* [Exercise instructions] All that is needed is the lines from the one containing "The height and width of the screenshot is (858, 942)." through the end of the listing, printed exactly, with no pictures among them.

* [Material for this task]
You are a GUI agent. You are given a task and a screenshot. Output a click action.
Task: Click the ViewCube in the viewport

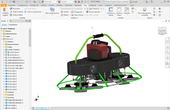pos(162,30)
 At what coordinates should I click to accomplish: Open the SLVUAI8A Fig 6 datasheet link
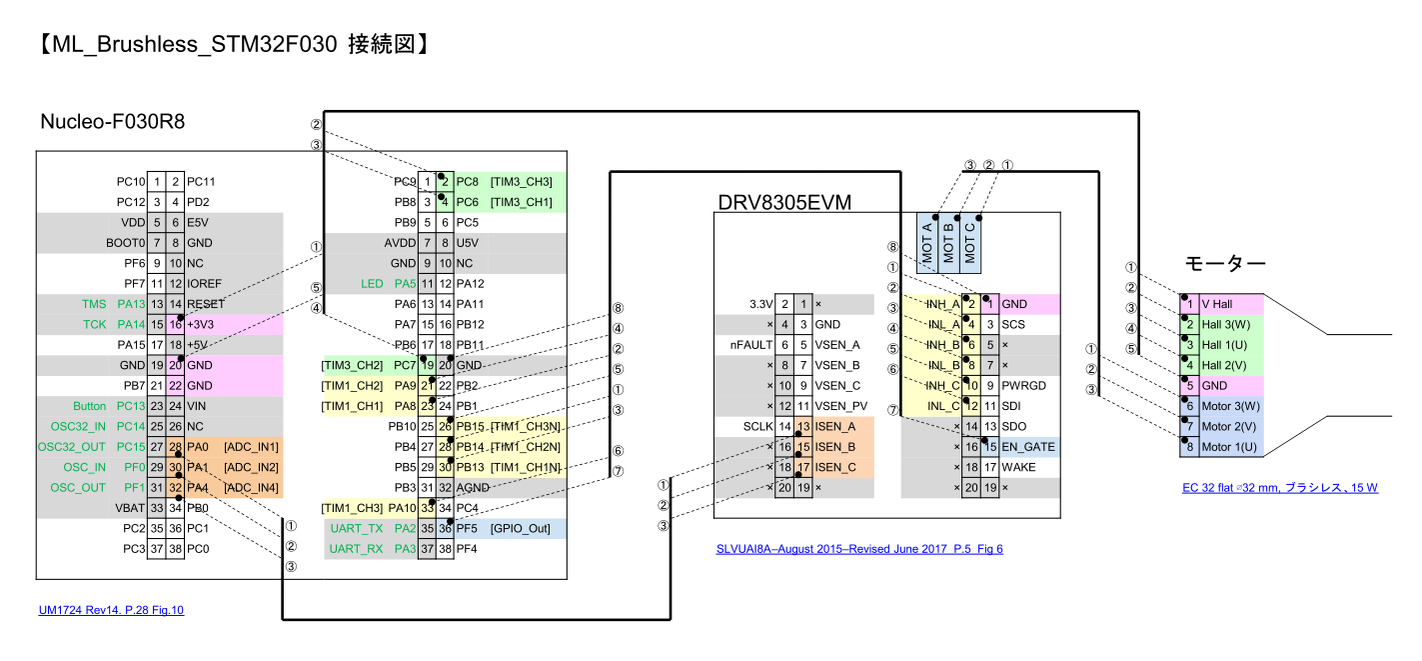pos(859,548)
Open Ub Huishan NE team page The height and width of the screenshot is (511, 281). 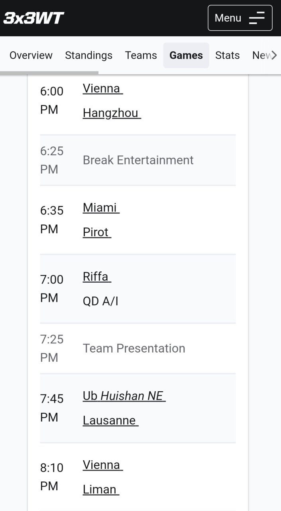point(124,396)
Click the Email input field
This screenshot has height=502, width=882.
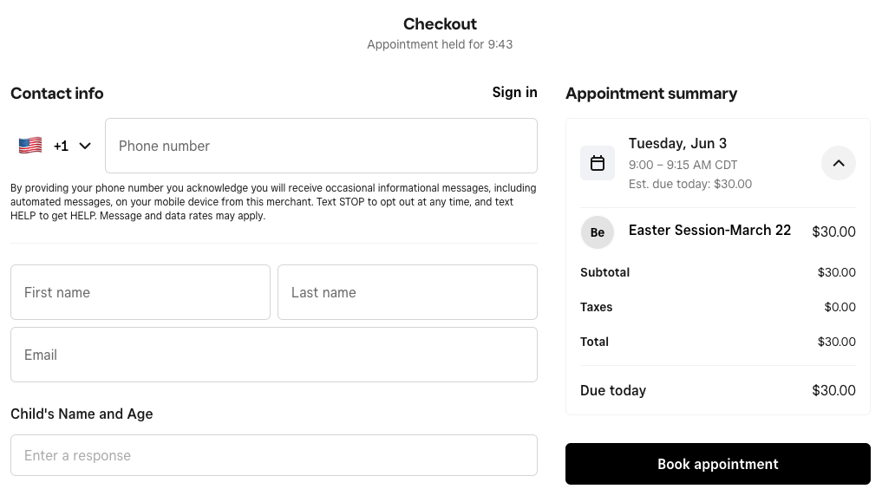click(274, 355)
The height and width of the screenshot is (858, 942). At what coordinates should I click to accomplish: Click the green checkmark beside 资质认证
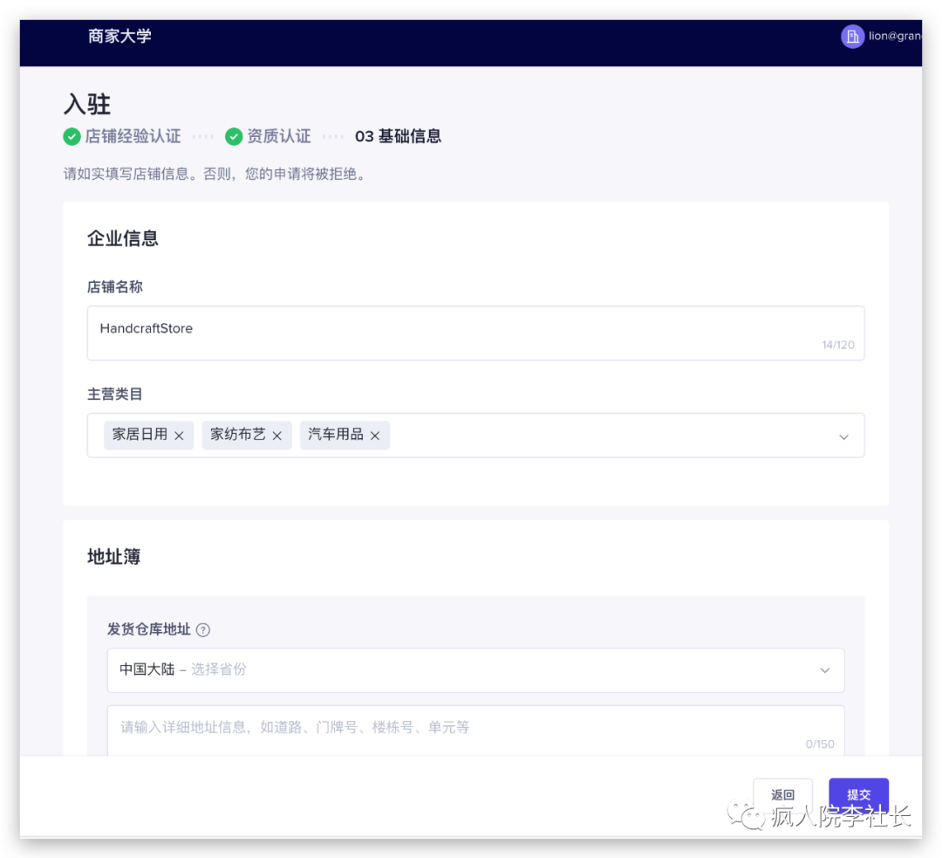234,136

* [Result of this exercise]
The height and width of the screenshot is (858, 942). At what coordinates should I click to accomplish: Click the green checkmark beside 资质认证
234,136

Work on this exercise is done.